* **Your objective**: Please return the material exactly; leave no entry out.
───── Task input
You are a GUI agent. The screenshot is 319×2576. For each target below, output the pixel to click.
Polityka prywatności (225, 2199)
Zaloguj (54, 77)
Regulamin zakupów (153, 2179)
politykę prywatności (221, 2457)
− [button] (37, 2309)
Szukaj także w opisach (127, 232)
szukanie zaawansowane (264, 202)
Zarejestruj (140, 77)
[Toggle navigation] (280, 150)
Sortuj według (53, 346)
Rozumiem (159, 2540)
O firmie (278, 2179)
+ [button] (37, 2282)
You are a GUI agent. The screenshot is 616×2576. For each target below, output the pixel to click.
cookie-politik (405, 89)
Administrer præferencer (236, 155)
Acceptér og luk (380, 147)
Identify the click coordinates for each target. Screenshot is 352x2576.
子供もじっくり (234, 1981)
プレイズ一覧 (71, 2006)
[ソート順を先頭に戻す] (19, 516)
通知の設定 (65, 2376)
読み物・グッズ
──────────
* **Output of the task**:
You are a GUI agent. The screenshot is 319×2576. For each target below, output the pixel to click.
Polityka prywatności (225, 2199)
Zaloguj (54, 77)
Regulamin zakupów (153, 2179)
politykę prywatności (221, 2457)
− [button] (37, 2309)
Szukaj także w opisach (127, 232)
szukanie zaawansowane (264, 202)
Zarejestruj (140, 77)
[Toggle navigation] (280, 150)
Sortuj według (53, 346)
Rozumiem (159, 2540)
O firmie (278, 2179)
+ [button] (37, 2282)
You are a GUI agent. The screenshot is 616×2576. For each target below, output the pixel to click.
cookie-politik (405, 89)
Administrer præferencer (236, 155)
Acceptér og luk (380, 147)
Identify the click coordinates for each target. Screenshot is 352x2576.
子供もじっくり (234, 1981)
プレイズ一覧 (71, 2006)
[ソート順を先頭に戻す] (19, 516)
通知の設定 (65, 2376)
読み物・グッズ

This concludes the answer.